▶ _Provided records_

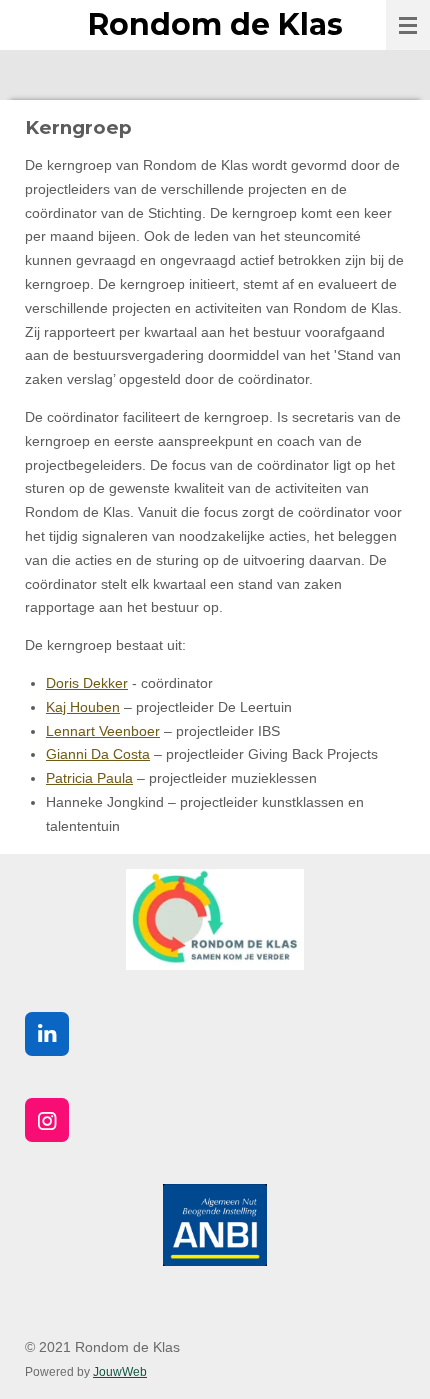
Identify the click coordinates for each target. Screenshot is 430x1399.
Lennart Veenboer (103, 731)
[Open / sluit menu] (408, 25)
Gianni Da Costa (98, 754)
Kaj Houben (83, 707)
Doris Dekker (87, 683)
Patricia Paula (89, 778)
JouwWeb (120, 1371)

▶ _Activity_
Please give every line above again word for word, apart from the pictures.

▶ _Task solution_
Identify the click coordinates for each target. Screenshot is 430x1399.
Lennart Veenboer (103, 731)
[Open / sluit menu] (408, 25)
Gianni Da Costa (98, 754)
Kaj Houben (83, 707)
Doris Dekker (87, 683)
Patricia Paula (89, 778)
JouwWeb (120, 1371)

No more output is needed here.